Além dessa magnífica tela, temos a vista panorâmica da cidade de São Paulo, o que deixa tudo muito bonito, inclusive para fotografar. Imagine um pôr do sol (pois os portões abrem às 18h) ou uma lua incrível! Porém, tudo pode acontecer, já que o evento é a céu aberto, deixo a dica de levarem agasalhos, pois quando esfria, ainda mais a noite, o Jockey Club, local onde o evento é montado, tem uma corrente de ar bem forte por situar-se próximo à Marginal do Rio Pinheiros e Cidade Jardim.
Mas não se preocupe! O Shell Open Air é preparado para tudo e, se chover, te entregarão capas de chuva, e se fizer frio, é possível comprar uma coberta por R$35,00. Por esse motivo, não há como devolver os ingressos em caso de mudança de tempo, pois o show tem que continuar, não é mesmo? Tudo isso para transformar clássicos ou lançamentos da sétima arte em uma transmissão inesquecível, proporcionando a maior experiência cinematográfica, em uma espécie de arena criada para receber o público com conforto e múltiplas opções. 
Open Air é o maior evento de Cinema ao ar livre do mundo e, há 16 anos, é realizado no Brasil. Em 2019, mais uma vez, a Shell leva a magia do cinema para novas dimensões. A Super Tela, do tamanho de uma quadra de tênis, é a principal protagonista. Além de tudo isso, em alguns dias, o espetáculo que é este evento conta com duas projeções de filmes, dias em que há um pocket show além da exibição de um filme e também tem stands de comida, ah! Sem contar que a pipoca é por conta do evento, e é uma delícia!
Uma experiência incrível que pude degustar do começo ao fim. Empresas parceiras fizeram stands de suas marcas, com brincadeiras divertidas e distribuição de brindes. No Stand da Shell você podia tirar fotos com uma réplica do Herbie (sim, o fusquinha) e do DeLorean (sim, de De Volta para o Futuro) e postando no Instagram com a hashtag do evento, você imprimia suas fotos na hora, não é demais?



Há uma barraquinha que vende cachorro-quente gourmet e três stands de comida com opções de hambúrguer, fatias de pizza, lanches variados, além de um grande bar que vende diversos tipos de bebida, entre elas refrigerantes, vinhos e cervejas. Os assentos não são demarcados, então, é bom chegar cedo para garantir um bom lugar e também poder participar das brincadeiras de cada stand porque eles fecham cinco minutos antes da exibição do filme e não tem chororô para participar (os brindes são bem legais! Eu ganhei um copo estilizado da Petra de plástico com cordão, aquele estilo “cervejada”)

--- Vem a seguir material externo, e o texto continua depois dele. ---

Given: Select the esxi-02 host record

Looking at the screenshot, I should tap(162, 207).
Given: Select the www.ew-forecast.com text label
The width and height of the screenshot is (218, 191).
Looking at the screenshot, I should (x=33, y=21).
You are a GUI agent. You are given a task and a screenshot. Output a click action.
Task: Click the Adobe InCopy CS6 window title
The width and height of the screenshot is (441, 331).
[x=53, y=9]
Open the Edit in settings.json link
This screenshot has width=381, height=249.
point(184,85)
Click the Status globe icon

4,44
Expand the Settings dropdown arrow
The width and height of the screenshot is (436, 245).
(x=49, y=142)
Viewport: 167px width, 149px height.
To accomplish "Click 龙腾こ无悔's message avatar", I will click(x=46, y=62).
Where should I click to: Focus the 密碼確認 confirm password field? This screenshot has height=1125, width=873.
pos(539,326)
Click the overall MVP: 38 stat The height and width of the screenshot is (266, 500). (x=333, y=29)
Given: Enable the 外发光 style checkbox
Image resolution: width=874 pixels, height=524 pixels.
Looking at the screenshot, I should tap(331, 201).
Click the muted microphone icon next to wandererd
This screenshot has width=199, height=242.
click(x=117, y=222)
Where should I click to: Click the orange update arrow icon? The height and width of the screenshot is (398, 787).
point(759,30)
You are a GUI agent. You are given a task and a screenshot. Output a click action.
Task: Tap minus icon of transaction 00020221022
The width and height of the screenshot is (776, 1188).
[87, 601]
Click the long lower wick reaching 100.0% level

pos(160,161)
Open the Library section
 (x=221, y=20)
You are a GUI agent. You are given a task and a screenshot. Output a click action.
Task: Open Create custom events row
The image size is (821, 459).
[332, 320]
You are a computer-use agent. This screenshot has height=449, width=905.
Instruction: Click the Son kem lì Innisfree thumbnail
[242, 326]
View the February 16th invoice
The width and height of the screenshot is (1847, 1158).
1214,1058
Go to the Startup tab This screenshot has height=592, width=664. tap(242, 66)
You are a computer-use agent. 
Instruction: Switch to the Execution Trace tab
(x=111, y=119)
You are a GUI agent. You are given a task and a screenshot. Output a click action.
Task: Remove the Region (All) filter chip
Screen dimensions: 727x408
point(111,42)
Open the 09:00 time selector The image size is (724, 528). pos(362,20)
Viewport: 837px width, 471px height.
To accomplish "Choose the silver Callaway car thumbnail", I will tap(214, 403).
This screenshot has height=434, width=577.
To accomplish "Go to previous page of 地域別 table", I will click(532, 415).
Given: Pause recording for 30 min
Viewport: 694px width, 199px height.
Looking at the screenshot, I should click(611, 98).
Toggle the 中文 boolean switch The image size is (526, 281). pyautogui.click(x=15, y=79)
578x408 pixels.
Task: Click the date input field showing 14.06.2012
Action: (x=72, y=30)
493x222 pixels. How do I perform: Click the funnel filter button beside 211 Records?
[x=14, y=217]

O telão fica rebaixado até minutos antes da exibição do filme, quando é anunciado que, em 15 minutos, terá início a sessão e que todos se acomodem. A telona, sob um show de luzes e de música, vai subindo aos poucos, até ficar plana. É um verdadeiro espetáculo! A arquibancada tem cadeiras acolchoadas, a versão do Telecine (mais confortável, excelente!). Como o evento pensa em tudo e em todos, tem também as versões de cadeiras mais largas para que cadeirantes, gestantes, idosos e obesos possam se adaptar facilmente e também curtir esse dia. Uma curiosidade interessante é que toda a arena foi montada com aquele piso feito de grama sintética e que foi arquitetado de maneira plana, ou seja, facilidade de acesso total a cadeirantes e pessoas com dificuldade de locomoção. Simplesmente um arraso!